Obviously Officer Lewis is not causally responsible for the death of George Floyd, and she should not be held legally responsible either. Our beliefs about police as members of the public should also reflect the fact that most officers are (by assumption) respectful and competent professionals.

However, officers like Lewis also bear special responsibility for the failings of the deviant minority among their colleagues. They cannot wash their hands of people like Derek Chauvin so easily by pointing out that most officers are not like him and ask citizens to judge them only on the basis of their own actions.

There are two reasons for this. First, it is inconsistent with the point of a professional identity like “police officer” for members of the public to judge officers on their own merits. The point of a professional identity is that you’re in the same boat as your colleagues. We want people to know what to expect when they interact with the police regardless of who the particular individual is wearing the uniform. Professional identities work on the basis of collective responsibility for the behavior of all those identify among those in the profession.

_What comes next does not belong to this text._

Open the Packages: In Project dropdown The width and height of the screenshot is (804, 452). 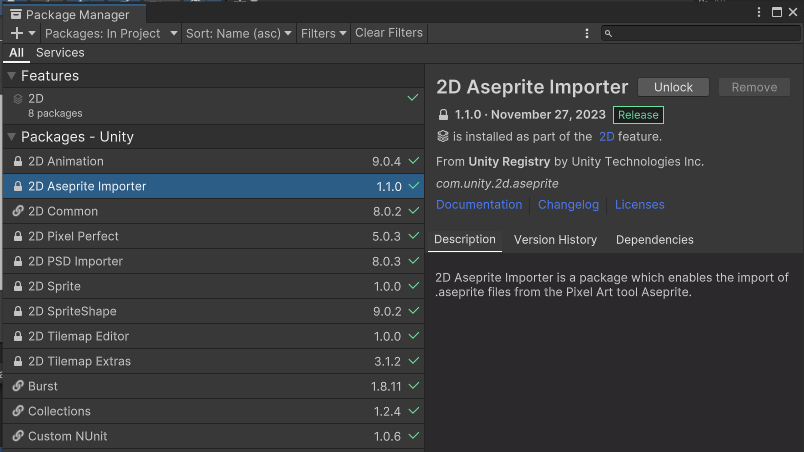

Second, it is unfair to take advantage of the benefits of professional identity without shouldering the burdens as well. Most of the time, collective responsibility works out to the benefit of officers like Lewis. Lewis no doubt feels pride at the good work and sacrifices of police officers she’s never met. She also benefits from the public goodwill that esteem for these other officers creates. It is unfair, however, to align yourself with your colleagues when it benefits you but distance yourself from them when it does not. It is unfair to share responsibility for accomplishments but individualize responsibility for failure.

Imagine the following post in response to news that some officer had heroically sacrificed his life in the line of duty:

Yes I am a police officer. But you need to stop putting me in the same boat as these officers. We are not all the same, so don’t celebrate me as some kind of hero. Trust and believe that there are plenty of incompetent and cowardly officers who wouldn’t have died for those people. I’M NOT THE HERO WHO DIED!! And if you thank me for the sacrifices I’ve made, I will check you on the spot in front of whoever — I will speak only for what I’ve done, and don’t judge me by the heroism of others who wear this uniform.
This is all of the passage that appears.